**TO DO:**
(1) Answer these from the GAM plotting thread:
(a) Which family argument is passed to the gam call?
(b) What multiplier is applied to the standard errors when computing low and high?
(c) What formula is given to geom_smooth?
(2) Extract the GAM plotting thread verbatim from "The get the" to "1.96 * preds$se.fit))".
(3) Extend the GAM plotting thread past its final line.

**SELECTED PASSAGE:**
==============================
I have the following variables:
prod
: positive integer
tenure
: positive numeric
cohort
: factor
Here is some simulated data with these specifications.
set.seed(123)
my_data <- data.frame(prod = rnbinom(10000, mu = 2.5, size = 1.5),
tenure = rexp(10000),
cohort = factor(sample(2011:2014, size = 10000, replace = TRUE,
prob = c(0.17, 0.49, 0.26, 0.08))))
I have fit the following model using mgcv:gam
:
library(mgcv)
mod <- gam(prod ~ s(tenure, by = cohort) + cohort, data = my_data, family = nb())
The get the predictions and their standard errors:
preds <- predict(mod, se.fit = TRUE)
my_data <- data.frame(my_data,
mu = exp(preds$fit),
low = exp(preds$fit - 1.96 * preds$se.fit),
high = exp(preds$fit + 1.96 * preds$se.fit))
It is fairly straightforward to use package:ggplot2
to acquire the smoothed predictions mu
for each cohort (while also forcing the smoother to have positive values):
library(magrittr)
library(ggplot2)
library(splines)
my_plot <-
ggplot(my_data, aes(x = tenure, y = mu, color = cohort)) %>%
+ geom_smooth(method = "glm",
formula = y ~ ns(x, 3),
family = "quasipoisson",
fill = NA)
But I would like to have smoothed confidence bands from the GAM. How do I add those?
Not the answer
fill = NA
. Nope. Those confidence bands would be infinitely small because the prediction by tenure is exactly the same within a cohort.geom_ribbon(aes(x = tenure, ymin = low, ymax = high))
==============================
**DATA PROVIDED:**
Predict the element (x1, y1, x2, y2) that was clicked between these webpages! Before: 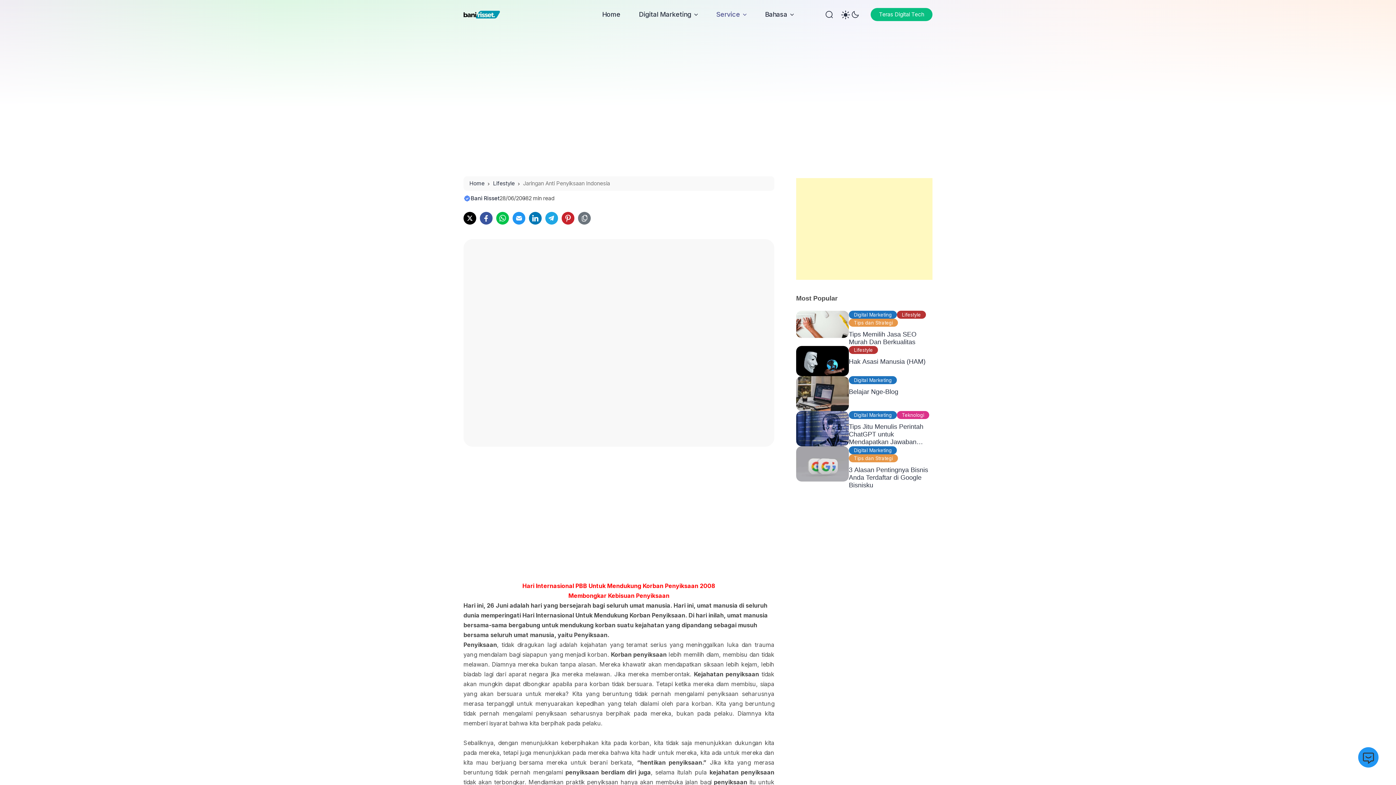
==============================
**ANSWERS FOR THIS EXERCISE:**
(1)
(a) family = nb()
(b) 1.96
(c) y ~ ns(x, 3)

(2)
The get the predictions and their standard errors:
preds <- predict(mod, se.fit = TRUE)
my_data <- data.frame(my_data,
mu = exp(preds$fit),
low = exp(preds$fit - 1.96 * preds$se.fit),
high = exp(preds$fit + 1.96 * preds$se.fit))

(3)
. Nope. That gives me a super-wiggly, non-smoothed confidence band.package:ggvis
! No package:ggvis
answers, please, unless there is no way to do this in ggplot2
. My current plotting framework is ggplot2
, and I'm sticking with it for now unless I must switch in order to do this plot.This worked for me.
require(ggplot2)
require(mgcv)
set.seed(123)
my_data <- data.frame(prod = rnbinom(10000, mu = 2.5, size = 1.5),
tenure = rexp(10000),
cohort = factor(sample(2011:2014, size = 10000, replace = TRUE,
prob = c(0.17, 0.49, 0.26, 0.08))))
mod <- gam(prod ~ s(tenure, by = cohort) + cohort, data = my_data, family = nb())
preds <- predict(mod, se.fit = TRUE)
my_data <- data.frame(my_data,
mu = exp(preds$fit),
low = exp(preds$fit - 1.96 * preds$se.fit),
high = exp(preds$fit + 1.96 * preds$se.fit))
ggplot(my_data, aes(x = tenure, y = prod, color = cohort)) +
geom_point() +
geom_smooth(aes(ymin = low, ymax = high, y = mu), stat = "identity")